Windsor v. United States dealt directly with DOMA's Section 3. The case dates back to November 2010, when the American Civil Liberties Union filed suit on behalf of Edie Windsor, the 83-year-old widowed lesbian from New York who sued the government for the $363,000 in estate taxes that she was forced to pay under DOMA following the death of her late partner Thea Spyer in 2010. Windsor and Spyer were together for more than 40 years and wed in Canada in 2007. Because of DOMA, their marriage was not respected by the federal government.
On June 6, 2012, U.S. District Court Judge Barbara Jones sided with Windsor by ruling DOMA's Section 3 - which explicitly restricts marriage to different-sex couples - unconstitutional. On October 18, 2012, the U.S. Court of Appeals for the Second Circuit upheld that lower ruling.

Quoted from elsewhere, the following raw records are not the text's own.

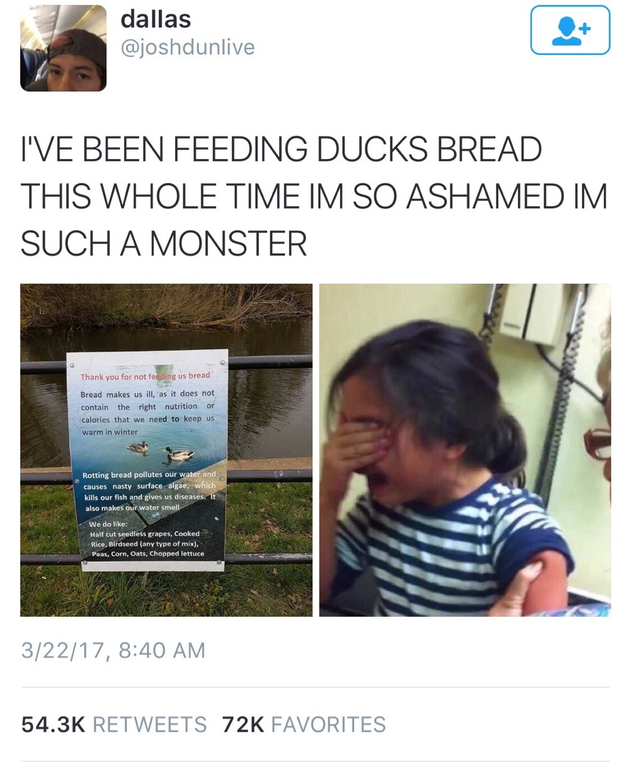Open the display name "dallas"
This screenshot has width=619, height=765.
[x=156, y=19]
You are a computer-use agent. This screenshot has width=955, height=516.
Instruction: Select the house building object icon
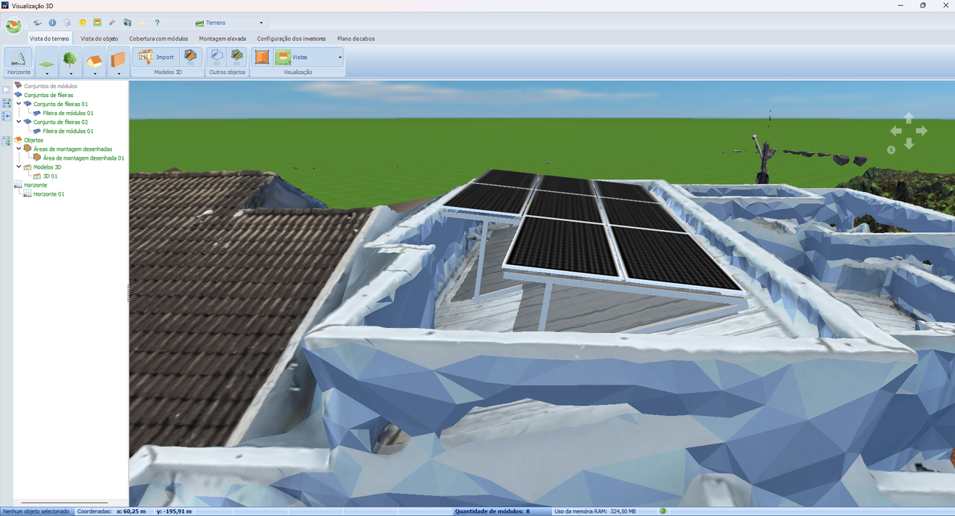pos(94,58)
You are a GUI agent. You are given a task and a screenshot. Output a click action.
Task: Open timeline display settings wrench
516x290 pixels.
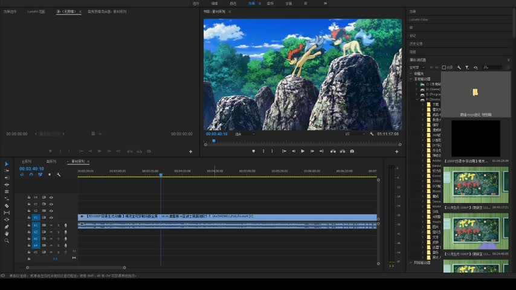(59, 175)
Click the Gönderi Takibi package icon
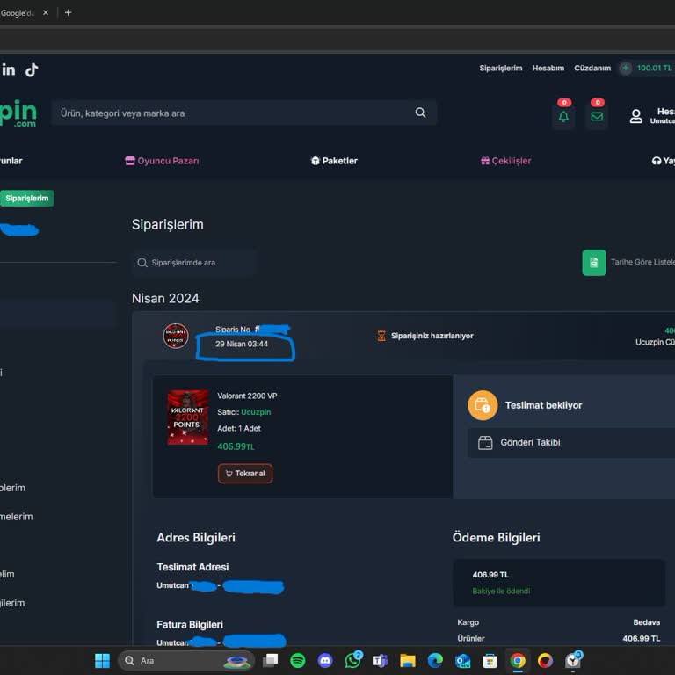This screenshot has width=675, height=675. (x=484, y=443)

The Supreme Court reviewed the case in 2013, hearing oral arguments for the case on Wednesday, March 27. On June 26, 2013, the Supreme Court struck down Section 3 of DOMA, marking the first step in overturning the two-tiered system for marriage that DOMA created.

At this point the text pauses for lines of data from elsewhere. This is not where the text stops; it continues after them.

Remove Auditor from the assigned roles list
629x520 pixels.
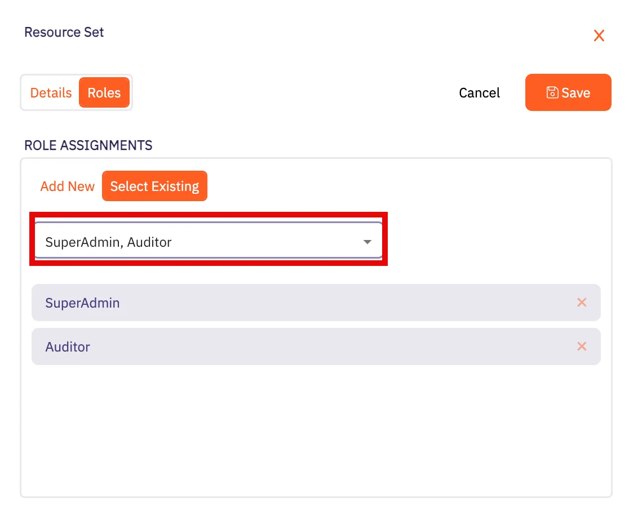[x=582, y=346]
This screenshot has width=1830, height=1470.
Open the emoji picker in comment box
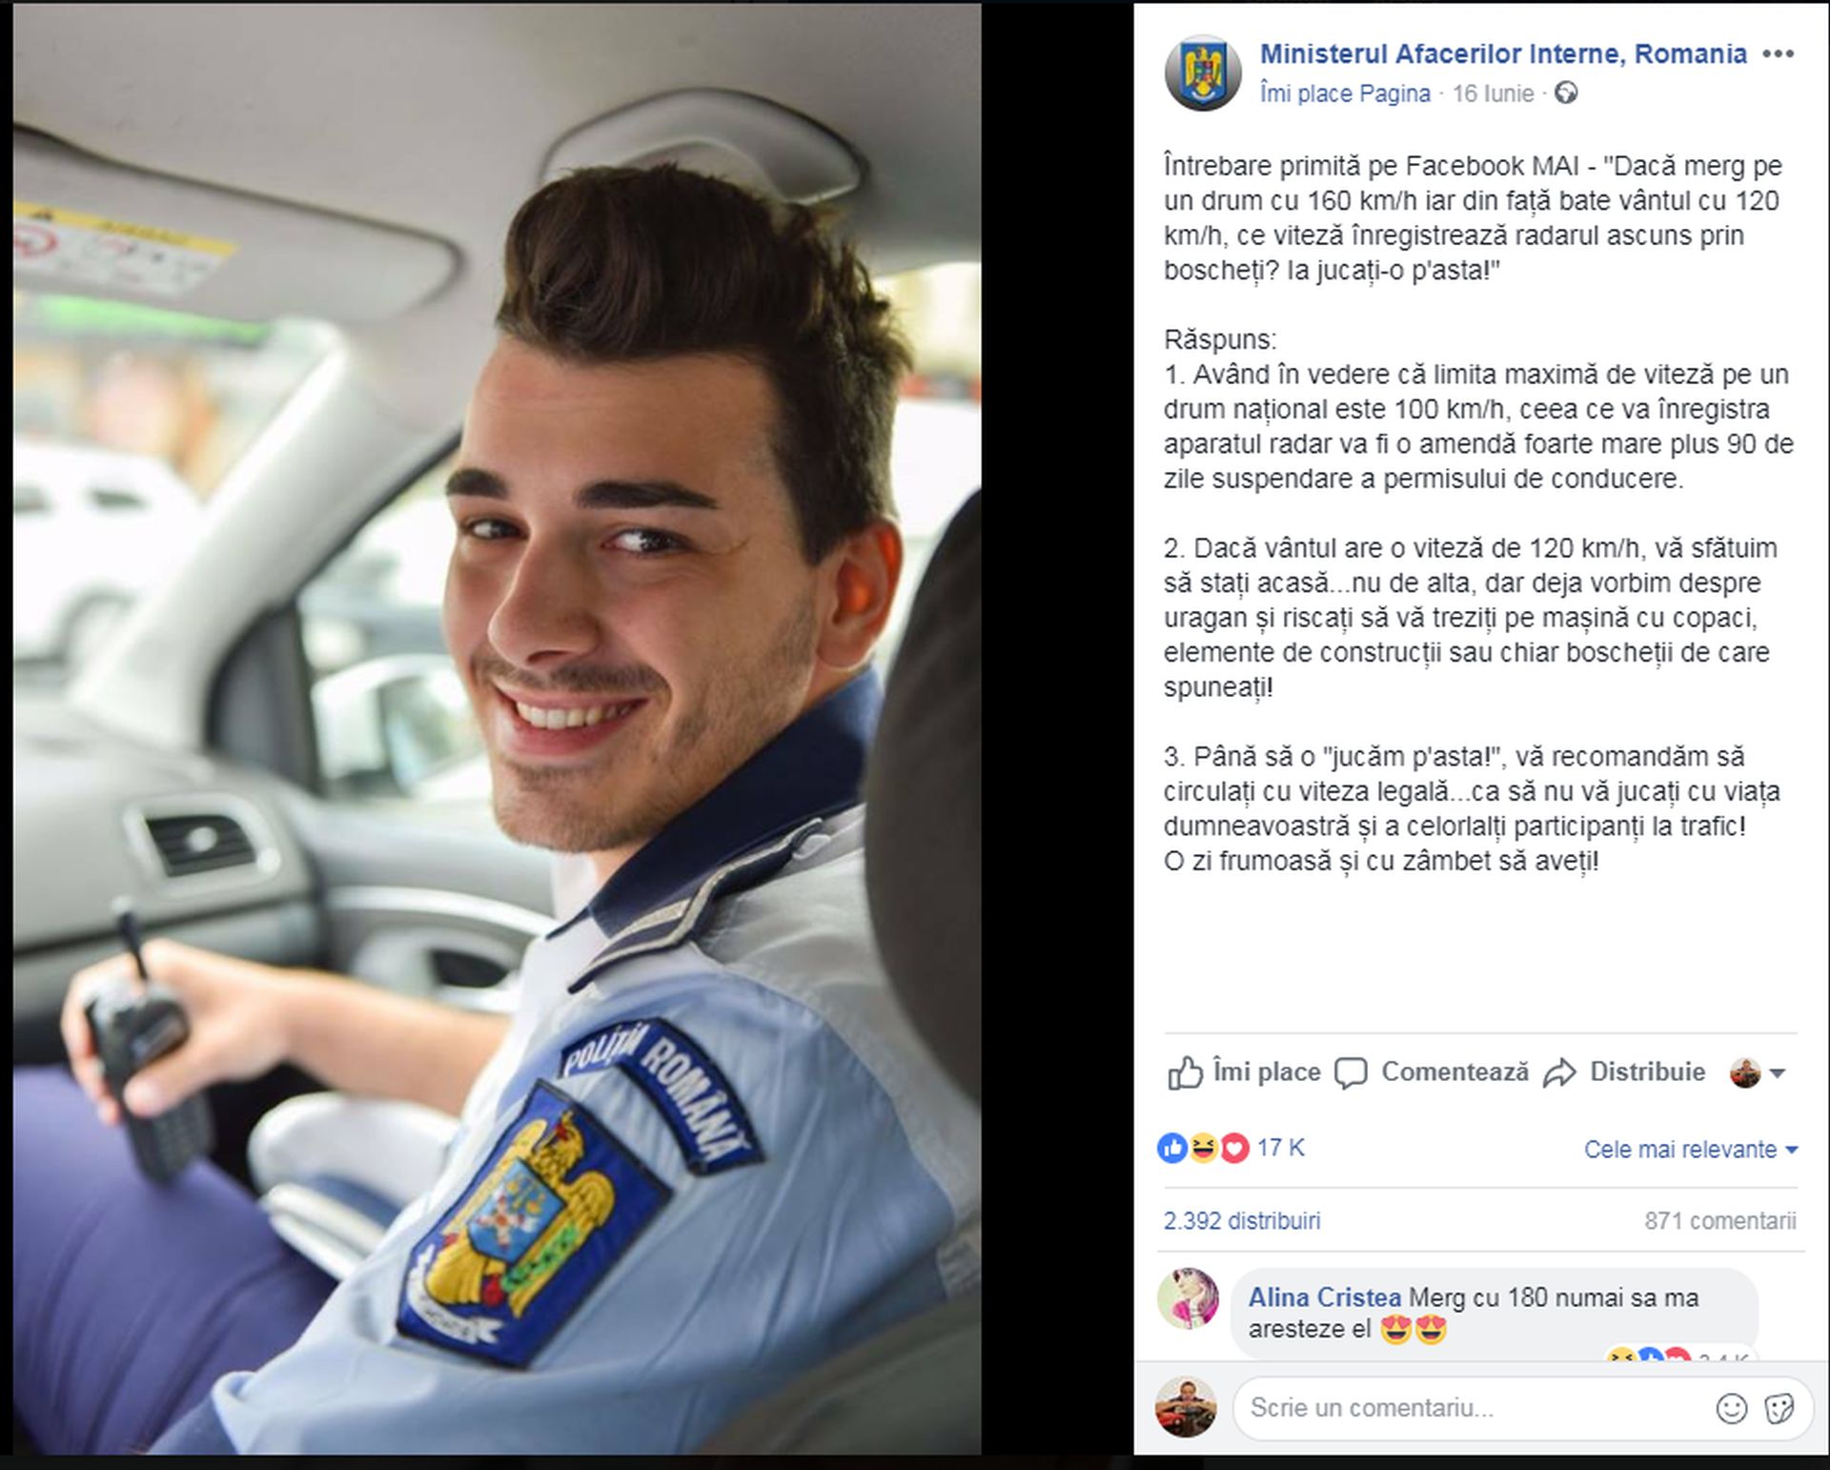pyautogui.click(x=1731, y=1408)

Hollingsworth v. Perry: Background & History
The Proposition 8 case, Hollingsworth v. Perry (formerly Perry v. Brown) dates back to May 2009, when the American Foundation for Equal Rights filed suit in the U.S. District Court for the Northern District of California to challenge the constitutionality of Proposition 8. Prop 8, which passed in California on November 4, 2008, was a citizens' initiative that stripped same-sex couples of the freedom to marry in the state, overturning a May 2008 decision from the California Supreme Court legalizing marriage across the state.

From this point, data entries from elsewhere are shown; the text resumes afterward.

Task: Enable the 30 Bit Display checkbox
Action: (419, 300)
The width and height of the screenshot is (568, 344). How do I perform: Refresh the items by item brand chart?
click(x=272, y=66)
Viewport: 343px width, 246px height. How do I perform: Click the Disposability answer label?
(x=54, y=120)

On August 4, 2010, Judge Vaughn Walker found Prop 8 to be unconstitutional and discriminatory, writing, "California has no interest in discriminating against gay men and lesbians." Proponents of Prop 8 appealed the decision to the U.S. Court of Appeals for the Ninth Circuit.
On February 7, 2012, the Court of Appeals for the Ninth Circuit affirmed Judge Walker's ruling, stating, "Proposition 8 serves no purpose, and has no effect, other than to lessen the status and human dignity of gays and lesbians in California, and to officially reclassify their relationships and families as inferior to those of opposite-sex couples.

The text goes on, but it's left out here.